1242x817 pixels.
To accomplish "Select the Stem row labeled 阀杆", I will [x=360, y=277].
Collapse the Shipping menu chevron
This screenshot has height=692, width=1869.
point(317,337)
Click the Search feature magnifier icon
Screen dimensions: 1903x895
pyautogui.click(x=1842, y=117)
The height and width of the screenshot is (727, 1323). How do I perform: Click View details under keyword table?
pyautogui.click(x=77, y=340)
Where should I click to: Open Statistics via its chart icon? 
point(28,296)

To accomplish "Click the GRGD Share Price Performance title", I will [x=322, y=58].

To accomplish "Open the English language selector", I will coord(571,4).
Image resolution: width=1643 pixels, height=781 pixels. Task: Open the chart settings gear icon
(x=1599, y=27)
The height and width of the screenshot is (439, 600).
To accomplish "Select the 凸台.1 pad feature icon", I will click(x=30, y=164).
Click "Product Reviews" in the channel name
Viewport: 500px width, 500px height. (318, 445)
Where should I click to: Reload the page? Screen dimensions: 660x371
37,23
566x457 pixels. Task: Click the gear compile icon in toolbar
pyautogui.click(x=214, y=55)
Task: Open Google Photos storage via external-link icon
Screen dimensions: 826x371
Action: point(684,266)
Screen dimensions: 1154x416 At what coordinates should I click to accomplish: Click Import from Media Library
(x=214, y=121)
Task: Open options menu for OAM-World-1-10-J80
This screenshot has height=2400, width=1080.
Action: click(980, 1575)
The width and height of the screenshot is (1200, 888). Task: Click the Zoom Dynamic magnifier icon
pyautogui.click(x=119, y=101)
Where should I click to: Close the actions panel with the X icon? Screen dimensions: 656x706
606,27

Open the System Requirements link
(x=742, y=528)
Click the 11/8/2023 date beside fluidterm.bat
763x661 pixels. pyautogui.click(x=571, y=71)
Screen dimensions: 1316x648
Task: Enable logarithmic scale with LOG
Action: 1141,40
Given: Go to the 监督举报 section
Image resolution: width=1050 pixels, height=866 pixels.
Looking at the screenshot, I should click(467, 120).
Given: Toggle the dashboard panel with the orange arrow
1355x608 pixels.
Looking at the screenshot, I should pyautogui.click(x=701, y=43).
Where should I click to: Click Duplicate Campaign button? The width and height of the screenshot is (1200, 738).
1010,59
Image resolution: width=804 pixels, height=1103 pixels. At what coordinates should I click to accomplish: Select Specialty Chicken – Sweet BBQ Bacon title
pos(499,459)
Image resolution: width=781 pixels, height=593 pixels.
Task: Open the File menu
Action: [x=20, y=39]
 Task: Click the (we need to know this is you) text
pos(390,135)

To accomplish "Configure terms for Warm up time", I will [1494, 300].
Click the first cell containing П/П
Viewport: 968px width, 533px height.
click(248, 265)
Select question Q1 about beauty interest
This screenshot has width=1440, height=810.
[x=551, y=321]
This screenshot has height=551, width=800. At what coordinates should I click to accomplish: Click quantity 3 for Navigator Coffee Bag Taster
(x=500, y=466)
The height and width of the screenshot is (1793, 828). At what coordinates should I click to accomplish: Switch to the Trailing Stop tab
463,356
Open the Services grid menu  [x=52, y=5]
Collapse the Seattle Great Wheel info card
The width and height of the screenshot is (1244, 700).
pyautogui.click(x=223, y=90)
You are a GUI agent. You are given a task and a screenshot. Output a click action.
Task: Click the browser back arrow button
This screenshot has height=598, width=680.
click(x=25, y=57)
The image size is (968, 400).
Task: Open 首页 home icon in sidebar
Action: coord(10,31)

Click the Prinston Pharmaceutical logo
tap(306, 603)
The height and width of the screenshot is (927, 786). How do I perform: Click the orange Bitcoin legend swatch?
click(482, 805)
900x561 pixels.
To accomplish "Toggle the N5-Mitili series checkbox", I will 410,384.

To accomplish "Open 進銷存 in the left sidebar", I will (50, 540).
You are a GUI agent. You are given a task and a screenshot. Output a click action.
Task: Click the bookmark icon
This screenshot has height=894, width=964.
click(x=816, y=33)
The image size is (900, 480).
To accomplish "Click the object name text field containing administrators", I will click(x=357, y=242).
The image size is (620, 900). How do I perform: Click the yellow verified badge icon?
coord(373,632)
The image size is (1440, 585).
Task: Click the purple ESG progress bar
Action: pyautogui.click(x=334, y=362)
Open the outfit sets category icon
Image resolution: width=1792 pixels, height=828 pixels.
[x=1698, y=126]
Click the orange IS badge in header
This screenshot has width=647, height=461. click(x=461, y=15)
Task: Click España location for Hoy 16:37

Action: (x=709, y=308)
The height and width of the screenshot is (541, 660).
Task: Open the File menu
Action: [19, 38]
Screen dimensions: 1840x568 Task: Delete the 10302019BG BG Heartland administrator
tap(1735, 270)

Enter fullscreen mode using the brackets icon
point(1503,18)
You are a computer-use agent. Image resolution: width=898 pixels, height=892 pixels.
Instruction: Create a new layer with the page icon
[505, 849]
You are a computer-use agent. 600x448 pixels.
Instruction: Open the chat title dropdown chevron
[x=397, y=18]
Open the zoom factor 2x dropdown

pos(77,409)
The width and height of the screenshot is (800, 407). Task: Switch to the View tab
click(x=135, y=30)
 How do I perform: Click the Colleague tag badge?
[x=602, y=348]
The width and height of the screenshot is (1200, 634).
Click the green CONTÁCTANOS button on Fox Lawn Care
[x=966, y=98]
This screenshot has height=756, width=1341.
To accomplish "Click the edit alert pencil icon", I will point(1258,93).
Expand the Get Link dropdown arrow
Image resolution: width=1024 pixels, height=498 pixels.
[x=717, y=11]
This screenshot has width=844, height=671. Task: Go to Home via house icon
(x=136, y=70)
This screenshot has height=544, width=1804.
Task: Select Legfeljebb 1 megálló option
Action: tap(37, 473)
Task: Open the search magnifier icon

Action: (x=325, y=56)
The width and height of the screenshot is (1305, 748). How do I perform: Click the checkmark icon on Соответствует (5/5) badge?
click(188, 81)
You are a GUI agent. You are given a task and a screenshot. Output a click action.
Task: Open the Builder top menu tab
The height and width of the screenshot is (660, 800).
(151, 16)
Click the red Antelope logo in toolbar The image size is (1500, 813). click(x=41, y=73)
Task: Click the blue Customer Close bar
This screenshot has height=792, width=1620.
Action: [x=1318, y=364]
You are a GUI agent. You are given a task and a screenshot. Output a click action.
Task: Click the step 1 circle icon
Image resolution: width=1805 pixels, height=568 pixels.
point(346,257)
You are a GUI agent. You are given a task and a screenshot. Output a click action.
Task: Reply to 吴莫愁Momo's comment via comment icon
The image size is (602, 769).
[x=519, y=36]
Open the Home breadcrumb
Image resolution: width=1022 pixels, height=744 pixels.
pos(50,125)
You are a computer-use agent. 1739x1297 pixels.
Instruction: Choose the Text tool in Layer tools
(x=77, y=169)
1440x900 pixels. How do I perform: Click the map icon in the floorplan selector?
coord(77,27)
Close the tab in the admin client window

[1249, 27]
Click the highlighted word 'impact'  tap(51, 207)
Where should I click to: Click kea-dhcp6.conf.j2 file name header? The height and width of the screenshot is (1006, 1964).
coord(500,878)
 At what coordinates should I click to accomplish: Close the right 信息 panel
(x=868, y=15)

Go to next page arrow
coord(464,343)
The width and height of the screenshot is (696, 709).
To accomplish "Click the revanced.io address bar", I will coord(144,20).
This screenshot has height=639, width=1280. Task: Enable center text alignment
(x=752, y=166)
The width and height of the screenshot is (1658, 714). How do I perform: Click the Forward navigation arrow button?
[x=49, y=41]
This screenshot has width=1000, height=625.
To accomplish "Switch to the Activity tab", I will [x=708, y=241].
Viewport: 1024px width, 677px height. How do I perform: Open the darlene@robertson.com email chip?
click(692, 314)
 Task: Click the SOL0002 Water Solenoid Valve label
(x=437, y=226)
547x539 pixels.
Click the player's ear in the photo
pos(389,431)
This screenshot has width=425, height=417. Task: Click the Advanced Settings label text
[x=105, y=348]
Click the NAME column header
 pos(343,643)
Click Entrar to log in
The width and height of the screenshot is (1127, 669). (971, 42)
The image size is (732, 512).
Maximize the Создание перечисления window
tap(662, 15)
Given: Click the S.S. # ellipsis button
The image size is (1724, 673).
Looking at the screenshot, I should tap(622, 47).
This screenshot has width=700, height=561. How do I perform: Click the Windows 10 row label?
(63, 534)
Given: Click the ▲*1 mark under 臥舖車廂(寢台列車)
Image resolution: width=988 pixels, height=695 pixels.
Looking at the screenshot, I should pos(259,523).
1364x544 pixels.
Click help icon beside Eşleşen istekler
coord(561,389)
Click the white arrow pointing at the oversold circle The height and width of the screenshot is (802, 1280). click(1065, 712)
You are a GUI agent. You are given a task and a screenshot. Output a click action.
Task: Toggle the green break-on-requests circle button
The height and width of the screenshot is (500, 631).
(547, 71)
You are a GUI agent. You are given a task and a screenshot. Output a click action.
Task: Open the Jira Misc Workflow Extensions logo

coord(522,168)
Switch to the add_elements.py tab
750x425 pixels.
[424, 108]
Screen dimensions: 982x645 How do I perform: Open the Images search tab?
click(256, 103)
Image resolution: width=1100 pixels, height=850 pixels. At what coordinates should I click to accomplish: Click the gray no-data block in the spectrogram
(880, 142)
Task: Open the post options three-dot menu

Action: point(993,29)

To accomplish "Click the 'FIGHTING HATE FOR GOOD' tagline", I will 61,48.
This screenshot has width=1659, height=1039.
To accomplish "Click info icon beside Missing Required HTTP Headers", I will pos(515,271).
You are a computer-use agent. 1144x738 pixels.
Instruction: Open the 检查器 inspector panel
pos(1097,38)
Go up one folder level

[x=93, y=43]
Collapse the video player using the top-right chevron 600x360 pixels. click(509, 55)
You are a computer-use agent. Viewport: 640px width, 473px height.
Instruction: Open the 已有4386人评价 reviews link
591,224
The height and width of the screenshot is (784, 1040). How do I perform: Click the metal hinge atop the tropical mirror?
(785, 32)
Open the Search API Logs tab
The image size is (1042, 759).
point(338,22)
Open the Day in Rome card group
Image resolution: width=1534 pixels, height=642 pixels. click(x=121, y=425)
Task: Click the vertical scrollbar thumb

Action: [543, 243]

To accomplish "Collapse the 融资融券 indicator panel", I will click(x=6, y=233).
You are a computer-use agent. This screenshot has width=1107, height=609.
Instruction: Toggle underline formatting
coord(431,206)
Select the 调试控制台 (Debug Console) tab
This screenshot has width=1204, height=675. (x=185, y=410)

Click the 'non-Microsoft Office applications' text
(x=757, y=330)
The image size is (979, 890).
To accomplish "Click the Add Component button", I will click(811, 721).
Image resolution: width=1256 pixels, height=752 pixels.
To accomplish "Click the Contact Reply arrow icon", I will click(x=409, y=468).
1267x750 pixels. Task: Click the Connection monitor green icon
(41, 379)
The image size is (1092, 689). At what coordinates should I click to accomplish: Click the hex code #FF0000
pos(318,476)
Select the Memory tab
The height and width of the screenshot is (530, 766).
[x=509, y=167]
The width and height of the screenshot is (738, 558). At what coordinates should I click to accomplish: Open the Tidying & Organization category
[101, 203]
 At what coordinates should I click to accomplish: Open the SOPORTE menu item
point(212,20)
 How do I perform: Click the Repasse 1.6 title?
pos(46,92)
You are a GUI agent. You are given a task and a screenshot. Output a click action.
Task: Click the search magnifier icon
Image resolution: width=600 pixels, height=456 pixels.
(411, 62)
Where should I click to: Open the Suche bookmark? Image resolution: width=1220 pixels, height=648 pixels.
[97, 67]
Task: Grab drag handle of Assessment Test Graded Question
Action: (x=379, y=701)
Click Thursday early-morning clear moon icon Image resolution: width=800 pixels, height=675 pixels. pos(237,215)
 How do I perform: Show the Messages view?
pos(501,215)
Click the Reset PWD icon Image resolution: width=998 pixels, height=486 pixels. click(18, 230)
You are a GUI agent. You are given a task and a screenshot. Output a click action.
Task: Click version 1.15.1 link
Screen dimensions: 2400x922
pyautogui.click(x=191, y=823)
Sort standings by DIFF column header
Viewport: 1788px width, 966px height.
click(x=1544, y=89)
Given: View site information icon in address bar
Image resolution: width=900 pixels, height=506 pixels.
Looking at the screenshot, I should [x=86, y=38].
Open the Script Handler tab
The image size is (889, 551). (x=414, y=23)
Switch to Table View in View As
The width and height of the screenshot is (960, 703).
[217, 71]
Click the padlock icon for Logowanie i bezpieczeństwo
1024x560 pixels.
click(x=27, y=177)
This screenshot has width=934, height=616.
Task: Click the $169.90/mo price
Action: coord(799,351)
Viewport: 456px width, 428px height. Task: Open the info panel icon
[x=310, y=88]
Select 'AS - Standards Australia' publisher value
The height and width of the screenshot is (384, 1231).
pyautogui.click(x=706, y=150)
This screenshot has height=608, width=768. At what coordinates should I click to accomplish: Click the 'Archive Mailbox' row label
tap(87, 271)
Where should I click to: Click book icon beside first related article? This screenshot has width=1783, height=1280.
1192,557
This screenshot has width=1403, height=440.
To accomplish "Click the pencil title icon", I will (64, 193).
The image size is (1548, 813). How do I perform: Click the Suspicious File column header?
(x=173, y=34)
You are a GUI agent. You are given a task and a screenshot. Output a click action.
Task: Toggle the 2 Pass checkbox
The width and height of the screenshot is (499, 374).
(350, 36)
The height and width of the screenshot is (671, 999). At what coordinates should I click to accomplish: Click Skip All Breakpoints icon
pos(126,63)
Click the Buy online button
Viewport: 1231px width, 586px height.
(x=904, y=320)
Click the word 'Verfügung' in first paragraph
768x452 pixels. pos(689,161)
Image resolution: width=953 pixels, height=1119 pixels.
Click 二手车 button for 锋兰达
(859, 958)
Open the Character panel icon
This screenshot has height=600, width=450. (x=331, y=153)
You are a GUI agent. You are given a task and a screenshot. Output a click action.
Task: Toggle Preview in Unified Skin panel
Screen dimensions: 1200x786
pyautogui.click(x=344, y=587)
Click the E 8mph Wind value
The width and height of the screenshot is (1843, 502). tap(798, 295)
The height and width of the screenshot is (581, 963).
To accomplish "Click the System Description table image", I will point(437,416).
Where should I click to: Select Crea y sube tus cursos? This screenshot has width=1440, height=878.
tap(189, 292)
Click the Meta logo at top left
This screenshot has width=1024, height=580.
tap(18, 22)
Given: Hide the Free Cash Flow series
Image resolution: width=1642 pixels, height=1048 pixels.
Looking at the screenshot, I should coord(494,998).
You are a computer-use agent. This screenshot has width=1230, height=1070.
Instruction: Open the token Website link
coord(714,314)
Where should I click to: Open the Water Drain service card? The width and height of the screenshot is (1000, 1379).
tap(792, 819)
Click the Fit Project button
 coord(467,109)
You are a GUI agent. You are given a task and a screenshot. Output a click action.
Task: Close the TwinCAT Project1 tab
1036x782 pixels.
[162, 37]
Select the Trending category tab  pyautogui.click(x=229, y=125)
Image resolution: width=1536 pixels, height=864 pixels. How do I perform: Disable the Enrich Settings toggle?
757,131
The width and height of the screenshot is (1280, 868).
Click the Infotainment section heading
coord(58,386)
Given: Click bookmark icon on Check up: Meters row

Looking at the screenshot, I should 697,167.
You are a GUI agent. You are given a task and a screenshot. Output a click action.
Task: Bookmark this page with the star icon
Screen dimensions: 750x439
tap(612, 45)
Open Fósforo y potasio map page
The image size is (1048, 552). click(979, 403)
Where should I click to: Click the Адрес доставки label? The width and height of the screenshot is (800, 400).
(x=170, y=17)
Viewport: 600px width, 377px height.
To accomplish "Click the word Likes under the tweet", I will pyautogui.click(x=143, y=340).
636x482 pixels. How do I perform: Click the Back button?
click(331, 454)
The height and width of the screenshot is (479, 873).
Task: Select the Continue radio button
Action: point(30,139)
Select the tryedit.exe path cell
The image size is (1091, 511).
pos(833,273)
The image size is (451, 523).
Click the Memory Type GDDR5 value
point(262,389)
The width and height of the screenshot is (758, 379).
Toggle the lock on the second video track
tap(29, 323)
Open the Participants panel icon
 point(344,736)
☆ ☆ ☆
## Work task
Go through the data, and copy each line in which the word "feature" appears.

## Final answer
Click the Search feature magnifier icon
To accomplish "Select the 凸台.1 pad feature icon", I will click(x=30, y=164).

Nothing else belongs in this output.